Turns your web page to a single HTML file with everything inlined - perfect for appcache manifests on mobile devices that you want to reduce those http requests.
- Get a list of all the assets required to drive the page: CSS, JavaScript, images and images used in CSS
- Minify JavaScript (via uglify-js)
- Strips white from CSS
- Base64 encode images
- Puts everything back together as a single HTML file with a simplfied doctype
Check out a working copy of the source code with Git, or install inliner
via npm (the recommended way). The latter will also install inliner
into the system's bin
path.
$ git clone git://github.com/rem/inliner.git
$ npm install inliner -g
inliner
uses a package.json
to describe the dependancies, and if you install via a github clone, ensure you run npm install
from the inliner
directory to install the dependancies (or manually install jsdom and uglify-js).

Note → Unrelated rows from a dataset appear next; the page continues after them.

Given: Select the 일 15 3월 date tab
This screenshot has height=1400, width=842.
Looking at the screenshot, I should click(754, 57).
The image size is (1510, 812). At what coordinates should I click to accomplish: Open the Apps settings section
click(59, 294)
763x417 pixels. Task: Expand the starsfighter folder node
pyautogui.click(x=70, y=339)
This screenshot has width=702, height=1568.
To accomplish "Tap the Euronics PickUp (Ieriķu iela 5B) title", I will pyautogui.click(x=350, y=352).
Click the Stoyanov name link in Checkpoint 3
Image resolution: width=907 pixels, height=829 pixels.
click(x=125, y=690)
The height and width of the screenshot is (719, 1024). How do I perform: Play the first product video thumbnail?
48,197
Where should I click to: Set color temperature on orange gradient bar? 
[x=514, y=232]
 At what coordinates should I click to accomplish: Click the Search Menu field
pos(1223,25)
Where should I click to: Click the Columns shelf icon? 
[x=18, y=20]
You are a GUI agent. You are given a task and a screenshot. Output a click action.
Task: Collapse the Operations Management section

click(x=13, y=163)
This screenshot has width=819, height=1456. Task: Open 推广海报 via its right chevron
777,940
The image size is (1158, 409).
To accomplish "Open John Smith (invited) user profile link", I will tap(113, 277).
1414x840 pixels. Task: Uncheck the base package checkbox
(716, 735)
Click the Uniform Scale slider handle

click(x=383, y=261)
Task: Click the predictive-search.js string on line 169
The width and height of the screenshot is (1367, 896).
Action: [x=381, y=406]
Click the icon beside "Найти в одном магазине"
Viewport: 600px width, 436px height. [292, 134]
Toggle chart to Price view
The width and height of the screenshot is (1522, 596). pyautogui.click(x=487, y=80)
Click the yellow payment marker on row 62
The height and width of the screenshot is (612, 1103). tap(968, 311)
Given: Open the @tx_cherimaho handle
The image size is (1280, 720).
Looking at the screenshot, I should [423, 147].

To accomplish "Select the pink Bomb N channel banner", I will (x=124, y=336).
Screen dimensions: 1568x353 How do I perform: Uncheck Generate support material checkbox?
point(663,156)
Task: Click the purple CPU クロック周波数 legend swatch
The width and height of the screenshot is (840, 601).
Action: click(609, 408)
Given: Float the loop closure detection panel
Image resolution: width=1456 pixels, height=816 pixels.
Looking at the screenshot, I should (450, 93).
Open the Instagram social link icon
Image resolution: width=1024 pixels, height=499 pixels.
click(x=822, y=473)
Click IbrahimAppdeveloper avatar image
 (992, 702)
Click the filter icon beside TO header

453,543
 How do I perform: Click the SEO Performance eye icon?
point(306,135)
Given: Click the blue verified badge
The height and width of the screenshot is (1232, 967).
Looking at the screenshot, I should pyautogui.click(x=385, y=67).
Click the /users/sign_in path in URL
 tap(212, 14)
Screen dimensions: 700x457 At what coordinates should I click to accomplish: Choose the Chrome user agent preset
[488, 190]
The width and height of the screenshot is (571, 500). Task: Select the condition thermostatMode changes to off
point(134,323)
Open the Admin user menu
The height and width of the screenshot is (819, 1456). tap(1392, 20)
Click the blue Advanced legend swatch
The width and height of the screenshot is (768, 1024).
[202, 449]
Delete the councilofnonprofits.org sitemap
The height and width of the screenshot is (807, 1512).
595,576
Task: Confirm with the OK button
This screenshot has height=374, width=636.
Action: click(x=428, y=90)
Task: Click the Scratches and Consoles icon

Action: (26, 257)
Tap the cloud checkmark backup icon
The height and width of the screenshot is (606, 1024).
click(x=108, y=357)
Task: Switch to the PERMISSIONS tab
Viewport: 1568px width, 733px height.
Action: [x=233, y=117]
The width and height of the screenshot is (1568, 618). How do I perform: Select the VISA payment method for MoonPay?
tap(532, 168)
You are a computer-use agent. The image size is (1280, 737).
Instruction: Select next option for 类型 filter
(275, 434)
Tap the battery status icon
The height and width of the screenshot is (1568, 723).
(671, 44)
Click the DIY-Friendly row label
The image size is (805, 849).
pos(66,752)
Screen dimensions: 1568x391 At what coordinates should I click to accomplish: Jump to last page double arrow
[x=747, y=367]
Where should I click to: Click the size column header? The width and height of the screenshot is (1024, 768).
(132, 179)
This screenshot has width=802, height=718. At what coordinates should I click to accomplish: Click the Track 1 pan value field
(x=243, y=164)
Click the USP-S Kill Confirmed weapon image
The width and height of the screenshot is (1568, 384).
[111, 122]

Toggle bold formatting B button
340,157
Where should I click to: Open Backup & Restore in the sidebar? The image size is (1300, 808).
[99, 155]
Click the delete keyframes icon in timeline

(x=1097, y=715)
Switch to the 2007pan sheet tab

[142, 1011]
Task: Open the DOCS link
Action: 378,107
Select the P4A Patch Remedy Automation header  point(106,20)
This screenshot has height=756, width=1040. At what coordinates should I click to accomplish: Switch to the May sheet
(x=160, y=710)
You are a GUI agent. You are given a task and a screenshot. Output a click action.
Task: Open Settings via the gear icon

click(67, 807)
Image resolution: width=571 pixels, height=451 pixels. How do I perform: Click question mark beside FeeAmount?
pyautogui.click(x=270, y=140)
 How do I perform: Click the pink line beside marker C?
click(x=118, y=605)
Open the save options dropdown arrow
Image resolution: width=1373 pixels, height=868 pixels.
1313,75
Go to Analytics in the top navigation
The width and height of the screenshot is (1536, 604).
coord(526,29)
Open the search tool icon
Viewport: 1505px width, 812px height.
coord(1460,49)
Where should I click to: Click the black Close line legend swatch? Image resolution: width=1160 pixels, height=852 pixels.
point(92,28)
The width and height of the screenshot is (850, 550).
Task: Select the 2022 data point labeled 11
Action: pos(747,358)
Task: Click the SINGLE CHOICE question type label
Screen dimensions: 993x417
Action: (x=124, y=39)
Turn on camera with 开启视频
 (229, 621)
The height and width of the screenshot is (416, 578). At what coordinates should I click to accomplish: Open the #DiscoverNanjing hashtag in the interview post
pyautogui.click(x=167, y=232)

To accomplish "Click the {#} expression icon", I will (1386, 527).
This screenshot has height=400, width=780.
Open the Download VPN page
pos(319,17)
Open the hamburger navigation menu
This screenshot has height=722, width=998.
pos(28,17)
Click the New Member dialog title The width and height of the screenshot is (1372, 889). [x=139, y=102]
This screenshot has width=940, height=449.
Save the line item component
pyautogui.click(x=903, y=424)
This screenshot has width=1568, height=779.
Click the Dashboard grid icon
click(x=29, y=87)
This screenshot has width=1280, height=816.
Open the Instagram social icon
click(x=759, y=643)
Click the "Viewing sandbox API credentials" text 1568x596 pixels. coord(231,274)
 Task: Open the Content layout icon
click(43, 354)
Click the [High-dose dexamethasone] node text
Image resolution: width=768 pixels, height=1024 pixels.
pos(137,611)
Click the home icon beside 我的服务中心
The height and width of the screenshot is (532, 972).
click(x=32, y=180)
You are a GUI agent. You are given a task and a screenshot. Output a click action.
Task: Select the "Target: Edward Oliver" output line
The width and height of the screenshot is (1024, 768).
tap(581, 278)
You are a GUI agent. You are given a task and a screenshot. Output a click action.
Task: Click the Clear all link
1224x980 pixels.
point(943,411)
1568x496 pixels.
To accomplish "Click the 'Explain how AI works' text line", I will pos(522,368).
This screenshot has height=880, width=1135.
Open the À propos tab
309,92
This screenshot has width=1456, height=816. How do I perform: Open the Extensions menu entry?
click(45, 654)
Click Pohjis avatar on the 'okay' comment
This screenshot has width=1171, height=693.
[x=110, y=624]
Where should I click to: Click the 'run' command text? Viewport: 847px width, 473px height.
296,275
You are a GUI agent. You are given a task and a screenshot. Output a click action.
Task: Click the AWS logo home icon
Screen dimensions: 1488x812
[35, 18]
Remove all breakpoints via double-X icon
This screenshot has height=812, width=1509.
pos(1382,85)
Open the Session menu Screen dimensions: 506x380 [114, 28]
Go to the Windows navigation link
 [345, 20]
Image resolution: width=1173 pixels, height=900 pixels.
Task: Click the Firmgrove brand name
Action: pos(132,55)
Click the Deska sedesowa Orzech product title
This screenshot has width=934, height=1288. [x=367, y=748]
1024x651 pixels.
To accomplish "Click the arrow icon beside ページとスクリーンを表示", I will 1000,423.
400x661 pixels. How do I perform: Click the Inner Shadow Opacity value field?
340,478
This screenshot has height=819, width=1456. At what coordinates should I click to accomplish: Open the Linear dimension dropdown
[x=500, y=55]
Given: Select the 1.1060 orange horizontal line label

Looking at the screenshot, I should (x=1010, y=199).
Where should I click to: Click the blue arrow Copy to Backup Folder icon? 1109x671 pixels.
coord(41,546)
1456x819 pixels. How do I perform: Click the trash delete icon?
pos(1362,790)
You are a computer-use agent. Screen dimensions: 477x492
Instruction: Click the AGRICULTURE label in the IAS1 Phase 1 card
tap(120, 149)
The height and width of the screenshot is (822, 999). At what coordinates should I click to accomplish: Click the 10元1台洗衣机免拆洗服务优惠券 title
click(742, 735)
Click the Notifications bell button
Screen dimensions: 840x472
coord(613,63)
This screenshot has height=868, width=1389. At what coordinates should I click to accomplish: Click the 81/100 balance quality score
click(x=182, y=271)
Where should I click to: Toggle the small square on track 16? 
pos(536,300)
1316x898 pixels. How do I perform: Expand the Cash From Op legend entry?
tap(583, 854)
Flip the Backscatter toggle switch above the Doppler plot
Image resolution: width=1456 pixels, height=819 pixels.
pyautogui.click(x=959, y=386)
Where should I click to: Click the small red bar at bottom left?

If you installed via npm, then you can use inliner via the command line as per:
inliner http://remysharp.com
This will output the inlined markup. You can easily save this to a new file for testing:
inliner http://remysharp.com > remysharp.html
To use inline inside your script:
var inliner = require('inliner');
inliner('http://remysharp.com', function (html) {
// compressed and inlined HTML page
console.log(html);
});
Note that if you include the inliner script via a git submodule, it requires jsdom to be installed via npm install jsdom
, otherwise you should be good to run.
I plan to include a web service at some point, but obviously this won't be able to access localhost domains.
Once you've inlined the crap out of the page, add the manifest="self.appcache"
to the html
tag and create an empty file called self.appcache (read more).
- Whitespace compression might get a little heavy handed - all whitespace is collapsed from n spaces to one space.
- Doesn't support @import rules in CSS
- I've not tested it much (yet)! :)
- It was written in about 2 hours or so, so the code is a little messy, sorry!